Although certain associations were observed in the Pearson correlation analysis, specifically concerning the delta wave activity in Cz, C3, and C4, it is important to note that statistical significance was not consistently reached, despite the observation of noticeable trends. In a study of 32 patients with schizophrenia who had not taken medication for over 4 weeks, EEG measurements were taken approximately 4–5 hours after aripiprazole administration.39 The findings revealed a significant reduction in delta wave activity in the central region, which supports the outcomes of this study; however, further research with larger sample sizes is required to confirm these potential correlations.

This study has several limitations, one of which is the study is the sample size. Although this study yielded valuable insights into predicting treatment-resistant schizophrenia using qEEG measures, the sample size may not fully represent the heterogeneity of individuals with this condition. A larger and more diverse sample size could provide a more comprehensive understanding of the predictive capabilities of qEEG in this context. Second, because schizophrenia exhibits various psychiatric characteristics, a subgroup analysis may have been necessary; however, this was not conducted in the present study. Furthermore, our study did not account for factors such as sex or age in the patients with schizophrenia. Previous research has indicated that female patients with schizophrenia tend to exhibit higher values of beta waves in the left frontal, temporal, and parietal regions than males, which are associated with elevated PANSS and BPRS scores.40 Therefore, future studies should consider these factors. Third, when patients were divided into treatment-responsive and treatment-resistant groups based on PANSS changes, there were no significant differences in age or sex; however, there were significant differences in the dosage of antipsychotics used and PANSS scores at admission. To address these problems, we included these variables in the regression analysis.

Conclusion

This study observed significant associations between specific EEG frequencies and changes in PANSS scores, emphasizing the potential value of these EEG patterns as predictors of treatment response in patients with schizophrenia. Although some trends were identified in the Pearson correlation analysis, further research with larger sample sizes is required to confirm these potential correlations. Nonetheless, our study opens new avenues for predicting treatment responsiveness in patients with schizophrenia using qEEG analysis, offering potential guidance for treatment strategies and individualized interventions.

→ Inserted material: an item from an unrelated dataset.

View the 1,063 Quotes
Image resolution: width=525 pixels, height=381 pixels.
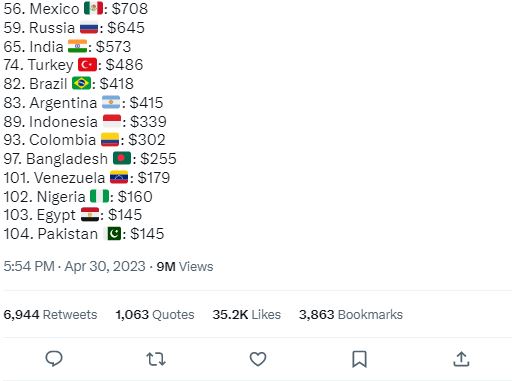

Institutional Review Board Statement

The studies were reviewed and approved by Institutional Review Board (IRB) of Daegu Catholic University Medical Center. All procedures followed the declaration of Helsinki.

Data Sharing Statement

The datasets generated or analyzed during the study are available from the corresponding author on reasonable request.

Funding

This work was supported by the grant of Research Institute of Medical Science, Daegu Catholic University (2023).

Disclosure

The authors have no potential conflicts of interest to disclose for this work.